What needs to be done: From the listing below, extract every line in which the word "screenshot" appears.

───── Extracted data ─────

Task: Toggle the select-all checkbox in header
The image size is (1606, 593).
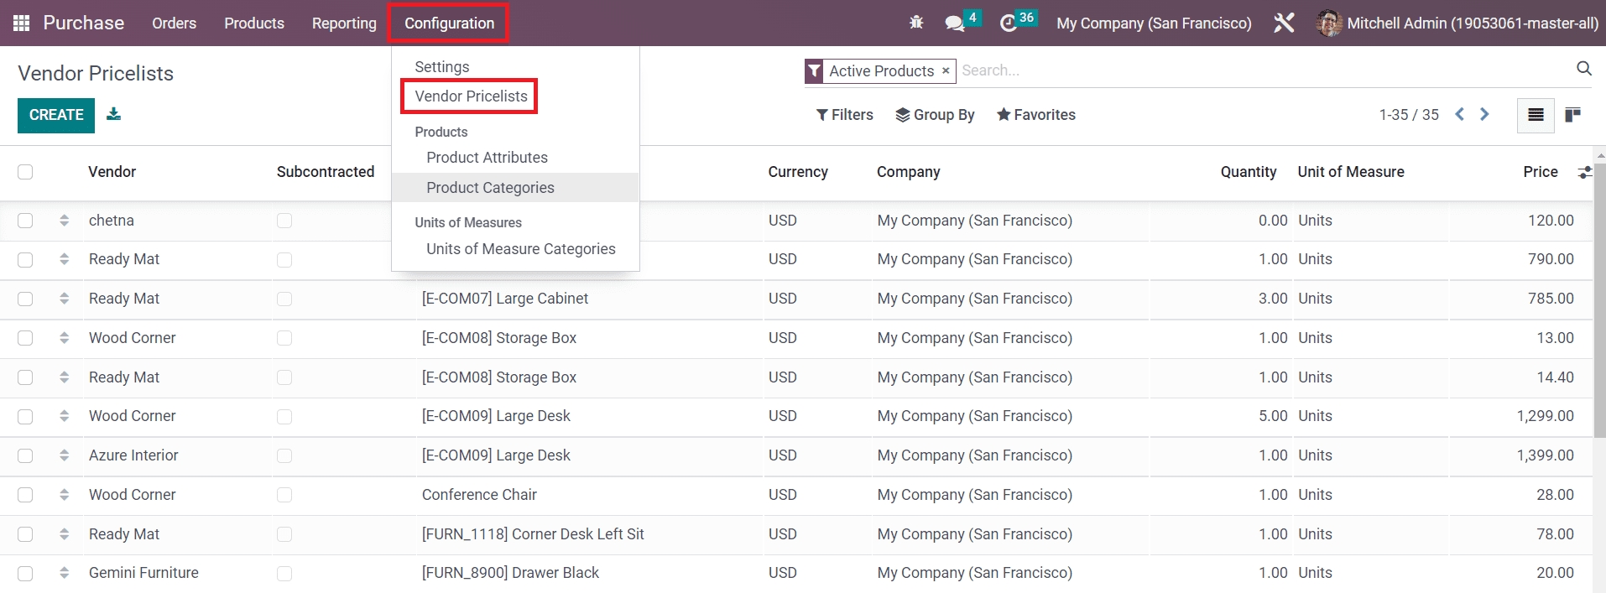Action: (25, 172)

─────
───── Extracted data ─────

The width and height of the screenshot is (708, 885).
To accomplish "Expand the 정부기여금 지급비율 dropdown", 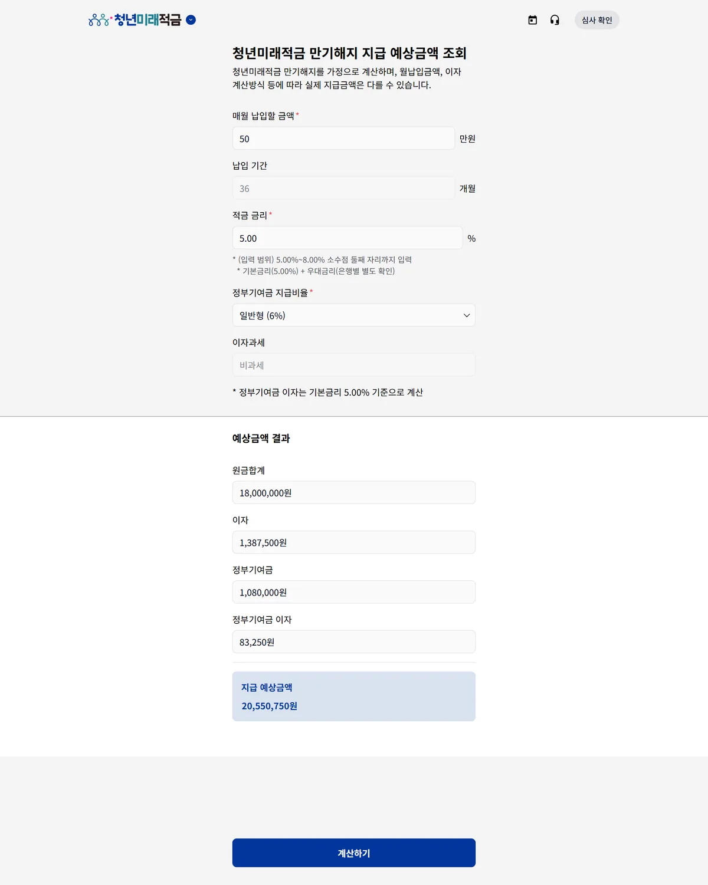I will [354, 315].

─────
───── Extracted data ─────

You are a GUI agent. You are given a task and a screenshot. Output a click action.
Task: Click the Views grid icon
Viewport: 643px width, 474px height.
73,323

─────

Completed task:
The width and height of the screenshot is (708, 885).
You are a GUI agent. You are given a task and a screenshot. Output a click action.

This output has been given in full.